The Morgan Kaufmann Series in Data Management Systems
Morgan Kaufmann Publishers, July 2011. ISBN 978-0123814791
In pattern recognition, the k-nearest neighbors algorithm (k-NN) is a non-parametric method proposed by Thomas Cover used for classification and regression. In both cases, the input consists of the k closest training examples in the feature space.
International Journal of Engineering Research and Applications (IJERA) is an open access online peer reviewed international journal that publishes research and review articles in the fields of Computer Science, Neural Networks, Electrical Engineering, Software Engineering, Information Technology, Mechanical Engineering, Chemical Engineering, Plastic Engineering, Food Technology, Textile Engineering, Nano Technology & science, Power Electronics, Electronics & Communication Engineering, Computational mathematics, Image processing, Civil Engineering, Structural Engineering, Environmental Engineering, VLSI Testing & Low Power VLSI Design etc.
اسلایدهای درس شبکه عصبی و یادگیری عمیق که در دانشگاه شیراز توسط استاد اقبال منصوری تدریس می شود.
Neural network and deep learning course slide taught by Professor Iqbal Mansouri at Shiraz University.
اسلایدهای درس شبکه عصبی و یادگیری عمیق که در دانشگاه شیراز توسط استاد اقبال منصوری تدریس می شود.
Neural network and deep learning course slide taught by Professor Iqbal Mansouri at Shiraz University.
اسلایدهای درس شبکه عصبی و یادگیری عمیق که در دانشگاه شیراز توسط استاد اقبال منصوری تدریس می شود.
Neural network and deep learning course slide taught by Professor Iqbal Mansouri at Shiraz University.
Slides of pattern recognition Course of Professor Zohreh Azimifar at Shiraz University.
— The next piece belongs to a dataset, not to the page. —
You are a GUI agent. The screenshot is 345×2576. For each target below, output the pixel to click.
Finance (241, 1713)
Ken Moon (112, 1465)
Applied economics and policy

اسلاید های درس شناسایی آماری الگو استاد زهره عظیمی فر در دانشگاه شیراز.
Slides of pattern recognition Course of Professor Zohreh Azimifar at Shiraz University.
اسلاید های درس شناسایی آماری الگو استاد زهره عظیمی فر در دانشگاه شیراز.
Slides of pattern recognition Course of Professor Zohreh Azimifar at Shiraz University.
اسلاید های درس شناسایی آماری الگو استاد زهره عظیمی فر در دانشگاه شیراز.
Using recycled concrete aggregates (RCA) for pavements is crucial to achieving sustainability. Implementing RCA for new pavement can minimize carbon footprint, conserve natural resources, reduce harmful emissions, and lower life cycle costs. Compared to natural aggregate (NA), RCA pavement has fewer comprehensive studies and sustainability assessments.
NO1 Uk best vashikaran specialist in delhi vashikaran baba near me online vas...Amil Baba Dawood bangali
Contact with Dawood Bhai Just call on +92322-6382012 and we'll help you. We'll solve all your problems within 12 to 24 hours and with 101% guarantee and with astrology systematic. If you want to take any personal or professional advice then also you can call us on +92322-6382012 , ONLINE LOVE PROBLEM & Other all types of Daily Life Problem's.Then CALL or WHATSAPP us on +92322-6382012 and Get all these problems solutions here by Amil Baba DAWOOD BANGALI
#vashikaranspecialist #astrologer #palmistry #amliyaat #taweez #manpasandshadi #horoscope #spiritual #lovelife #lovespell #marriagespell#aamilbabainpakistan #amilbabainkarachi #powerfullblackmagicspell #kalajadumantarspecialist #realamilbaba #AmilbabainPakistan #astrologerincanada #astrologerindubai #lovespellsmaster #kalajaduspecialist #lovespellsthatwork #aamilbabainlahore#blackmagicformarriage #aamilbaba #kalajadu #kalailam #taweez #wazifaexpert #jadumantar #vashikaranspecialist #astrologer #palmistry #amliyaat #taweez #manpasandshadi #horoscope #spiritual #lovelife #lovespell #marriagespell#aamilbabainpakistan #amilbabainkarachi #powerfullblackmagicspell #kalajadumantarspecialist #realamilbaba #AmilbabainPakistan #astrologerincanada #astrologerindubai #lovespellsmaster #kalajaduspecialist #lovespellsthatwork #aamilbabainlahore #blackmagicforlove #blackmagicformarriage #aamilbaba #kalajadu #kalailam #taweez #wazifaexpert #jadumantar #vashikaranspecialist #astrologer #palmistry #amliyaat #taweez #manpasandshadi #horoscope #spiritual #lovelife #lovespell #marriagespell#aamilbabainpakistan #amilbabainkarachi #powerfullblackmagicspell #kalajadumantarspecialist #realamilbaba #AmilbabainPakistan #astrologerincanada #astrologerindubai #lovespellsmaster #kalajaduspecialist #lovespellsthatwork #aamilbabainlahore #Amilbabainuk #amilbabainspain #amilbabaindubai #Amilbabainnorway #amilbabainkrachi #amilbabainlahore #amilbabaingujranwalan #amilbabainislamabad
Industrial Training at Shahjalal Fertilizer Company Limited (SFCL)MdTanvirMahtab2
This presentation is about the working procedure of Shahjalal Fertilizer Company Limited (SFCL). A Govt. owned Company of Bangladesh Chemical Industries Corporation under Ministry of Industries.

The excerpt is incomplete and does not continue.